The above code makes a corrupted copy of the gif file. When comparing the two files in a hex editor, it isn't in any specific spot (at the beginning or end). The file has corrupted values all throughout.

I considered reading the binary file byte by byte, but that stalls the program quickly and causes it to crash with a file of any real size. So to reiterate; is there any way to read and then write a raw binary file all at once?
theoriginalbit #2
Posted 22 July 2013 - 12:37 AM
No there are no read/write modes on file handles. With the way they work this would be impossible without the seek function, and seek is something we don't yet have.

The reason the values are becoming corrupted when storing in a string is one of 2 things;
1. You're not doing it correctly
2. You have managed to get the LuaJ bug that in a few cases effects characters >128.

But given that example I'm going to say that it's #2

Also in your "case in point" you didn't open them in binary mode… just sayin'

Using the below code I successfully made a copy of a 1.3 MB png file in 2.45 seconds.



local start = os.clock()

local iFile = fs.open("/test.png", "rb")
local oFile = fs.open("/test2.png", "wb")
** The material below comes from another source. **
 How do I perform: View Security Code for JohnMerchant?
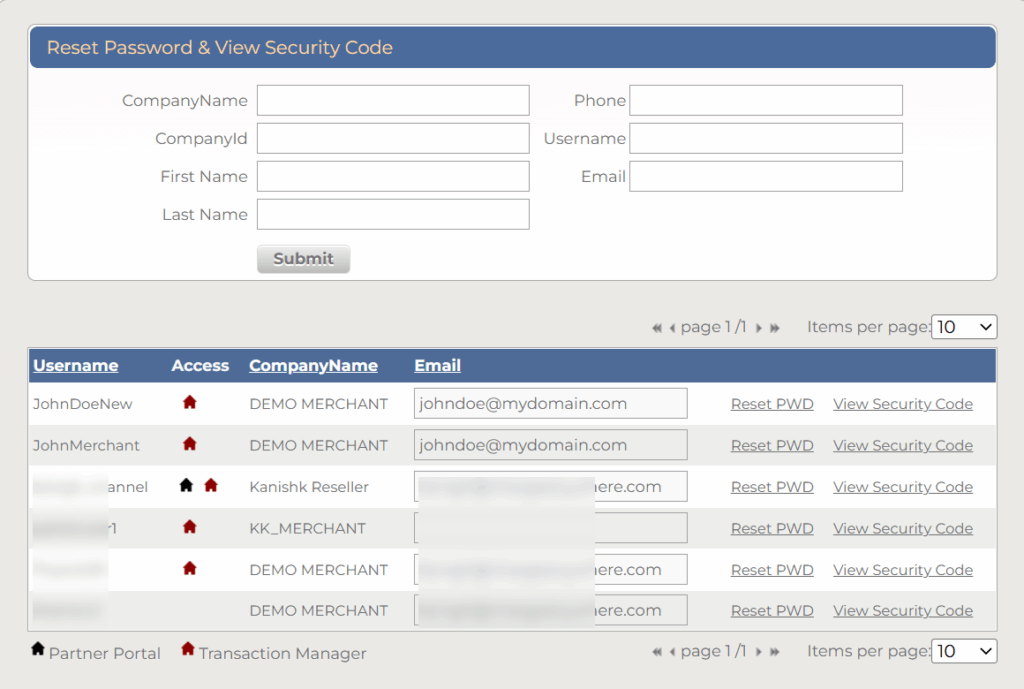[x=902, y=445]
local clock = os.clock() + 4

for s in iFile.read do
  oFile.write(s)
  if os.clock() >= clock then
	os.queueEvent("")
	coroutine.yield()
	clock = os.clock() + 4
  end
end

iFile.close()
oFile.close()

print(os.clock() - start)

It should be noted that the above code will never crash with a "failure to yield" as that is handled in the loop… also

os.queueEvent("")
coroutine.yield()
is the quickest form of yielding that can be performed in CC. I think someone figured out it was 0.01 seconds or something, meaning that it will not create the slowness in your program that `sleep(0)` or other such solutions do…
Edited on 21 July 2013 - 10:41 PM
Lyqyd #3
Posted 22 July 2013 - 01:05 AM
It may be advantageous to clear the stack while you're yielding in these by waiting for a specific event. It does delay a slight bit longer, I'd imagine, but you don't end up with the event queue in an unexpected state afterwards (or not quite so strange a state, anyway). Of course, that choice is up to the implementer, and it doesn't really matter hugely either way.
theoriginalbit #4
Posted 22 July 2013 - 01:55 AM
Yeh, it does slow it down by putting a filter on it, I assume it does something more on the server side… other option is just put a `sleep(0)` at the end of the script to prevent any queued events from being in the stack after the program has finished.